Looking at the diagram below, the requirements are augmented by an external Requirements Document, and supported by a source specification which establishes the basis for the performance, design, development, and test requirements. They are refined by decomposed requirements. The decomposed requirements specify a function and are the basis of a verification requirement. This enables a method which carefully gathers and facilitates the examining of the evidence, and provides all the available information to be combined into a logical answer, allowing me to respond to any questions about Objective Quality Evidence.
The use of CORE or GENESYS enables an explicit system specification grounded in the use of the System Definition Language (SDL), which is the foundation of the tool. The SDL is a formal, structured language which avoids the ambiguity inherent in using common English to define or specify a system. The precise meaning of each language concept is already fixed and documented. That enhances team communication and assures an unambiguous interpretation of specifications using this language. The data model repository is structured by the SDL which can be extended by the user, if needed. The SDL is an Element-Relationship-Attribute (ERA) language expressed in graphical structures with semantic meaning. The SDL is based on the following fundamental language concepts:
Elements (i.e., entities) correspond to nouns in English. Elements define objects and serve as the basic units in the system repository. The tools (CORE and GENESYS) group these elements into one of several classes (e.g., Requirement, Function, etc.) in the system repository. As an example, requirements may be sub-classified as either an originating requirement extracted from source documentation for a system, a refinement of a higher-level requirement, a derived characteristic of the system, one of its sub-components, or a design decision.

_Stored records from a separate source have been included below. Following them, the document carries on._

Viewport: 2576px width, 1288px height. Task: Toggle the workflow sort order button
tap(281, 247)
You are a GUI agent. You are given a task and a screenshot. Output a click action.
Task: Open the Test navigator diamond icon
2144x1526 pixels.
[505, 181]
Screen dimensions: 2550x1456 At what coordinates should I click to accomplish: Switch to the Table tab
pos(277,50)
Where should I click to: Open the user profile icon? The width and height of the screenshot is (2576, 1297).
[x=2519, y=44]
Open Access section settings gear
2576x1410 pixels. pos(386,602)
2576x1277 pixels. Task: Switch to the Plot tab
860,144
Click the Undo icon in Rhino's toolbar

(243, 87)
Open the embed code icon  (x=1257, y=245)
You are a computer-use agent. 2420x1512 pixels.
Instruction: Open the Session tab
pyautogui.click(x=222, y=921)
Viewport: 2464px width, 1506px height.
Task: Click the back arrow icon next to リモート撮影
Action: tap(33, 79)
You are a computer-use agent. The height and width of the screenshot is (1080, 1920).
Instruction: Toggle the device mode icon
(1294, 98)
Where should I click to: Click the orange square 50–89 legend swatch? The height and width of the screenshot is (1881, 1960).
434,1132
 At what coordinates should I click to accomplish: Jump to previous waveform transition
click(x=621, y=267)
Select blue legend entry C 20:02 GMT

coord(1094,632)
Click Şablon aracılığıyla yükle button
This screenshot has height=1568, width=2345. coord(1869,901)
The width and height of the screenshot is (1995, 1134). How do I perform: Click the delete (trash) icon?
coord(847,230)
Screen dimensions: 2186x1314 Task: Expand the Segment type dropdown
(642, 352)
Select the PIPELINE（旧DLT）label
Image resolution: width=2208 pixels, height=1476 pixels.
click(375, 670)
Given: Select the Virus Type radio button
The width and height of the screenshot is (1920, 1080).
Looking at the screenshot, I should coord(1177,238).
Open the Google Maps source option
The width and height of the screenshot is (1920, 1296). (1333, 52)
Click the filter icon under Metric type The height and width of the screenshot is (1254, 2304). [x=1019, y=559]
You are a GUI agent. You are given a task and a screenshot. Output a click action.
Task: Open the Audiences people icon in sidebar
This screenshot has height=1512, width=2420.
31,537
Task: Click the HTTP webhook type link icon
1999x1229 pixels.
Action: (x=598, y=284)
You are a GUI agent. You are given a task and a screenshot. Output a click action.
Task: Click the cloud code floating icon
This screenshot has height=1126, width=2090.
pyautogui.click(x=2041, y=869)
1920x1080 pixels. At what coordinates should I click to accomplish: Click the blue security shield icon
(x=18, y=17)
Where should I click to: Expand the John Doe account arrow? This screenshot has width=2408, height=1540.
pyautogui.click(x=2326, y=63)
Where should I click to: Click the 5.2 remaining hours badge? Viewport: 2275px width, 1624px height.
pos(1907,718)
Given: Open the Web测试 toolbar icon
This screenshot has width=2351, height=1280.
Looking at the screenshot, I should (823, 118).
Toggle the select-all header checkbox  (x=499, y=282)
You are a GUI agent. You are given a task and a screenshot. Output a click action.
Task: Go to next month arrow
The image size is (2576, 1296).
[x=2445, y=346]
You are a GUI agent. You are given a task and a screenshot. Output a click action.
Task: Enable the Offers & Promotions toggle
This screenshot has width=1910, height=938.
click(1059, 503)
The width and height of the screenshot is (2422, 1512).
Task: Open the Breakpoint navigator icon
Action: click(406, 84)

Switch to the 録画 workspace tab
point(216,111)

Relationships are similar to verbs. To be precise, a relation that defines a link between two entities corresponds to the mathematical definition of a binary relation. Relations are not commutative, each relationship having a definite subject and object. However, for each relationship, there is a complementary relationship that defines the link from the object to the subject. For example, when you allocate a Function entity to a Component entity (using the allocated to relation), GENESYS automatically creates the “performs” relation linking the entities in the reverse direction.
A few of the Relationships are:
• Augmented by – identifies text or external files that expand on the description of the element
• Basis of – identifies the elements needed to fulfill one or more originating requirements
• Documented by – identifies the source document which specifies and/or enhances the definition of this element.
• Refined by – identifies the children of this element
• Specifies – identifies those elements whose performance or whose characteristics are bounded by the requirement
Attributed Relationships (i.e., attributes on relationships) correspond to adverbs in English. The attributes of a relationship serve to define critical properties of the relationship. For instance, attributes of a “consumes” relationship would include the quantity being consumed.
So to reiterate, this tool supplies an engineer with all he or she needs to see and present the evidence succinctly and in one place, real-time. It eliminates the “I’ll get back to you” scenario on Objective Quality Evidence. As shown above, for each relationship, there is a complementary relationship that defines the link from the object to the subject. For example, when you allocate a Function entity to a Component entity (using the allocated to relation), GENESYS and CORE automatically create the “performs” relation linking the entities in the reverse direction.
Every engineering group has a slightly different approach, but they all appreciate an ordered, complete and clean presentation. CORE and GENESYS provide exactly that through their ERA-based structure. This model-based systems engineering program provides a clear view of how your company can first establish and then review Objective Quality Evidence while ensuring that the data produced is preserved.
Now that’s something even Einstein would approve of.